## Stated goal
Using the passage on quick_ds, answer these:
1. What does quick_ds output in place of an object?
2. Which option lets quick_ds use a nonstandard cellmax output directory?
3. Which function loads a dataset for supervised learning?

## Selected passage
The function quick_ds can be used to fetch a day's data from a directory. This function mimics the output of the DaySummary constructor but outputs a struct rather than an object (which has different copying semantics). An added benefit of quick_ds is that it can take out probe trials automatically using the flag deprobe, it can ignore cell filters with nocells, and use a nonstandard cellmax output directory with the option cm, which can be useful for dual-site data.

Examples:

ds = quick_ds('../c14m4/c14m4d16', 'deprobe', 'nocells');

ds_hpc = quick_ds('../cohort14_dual/c14m6/c14m6d10', 'deprobe', 'nocells', 'cm', 'hpc_cm01_fix');
ds_prl = quick_ds('../cohort14_dual/c14m6/c14m6d10', 'deprobe', 'nocells', 'cm', 'prl_cm01_fix');

Loading a dataset from a ds

To load a dataset for supervised learning, including an X matrix containing samples along rows and neurons along columns, and a ks vector containing labels, use the function ds_dataset.

## Data block
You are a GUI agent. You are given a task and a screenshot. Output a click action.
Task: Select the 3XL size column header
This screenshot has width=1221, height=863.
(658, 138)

## Expected answer
1. A struct.
2. cm
3. ds_dataset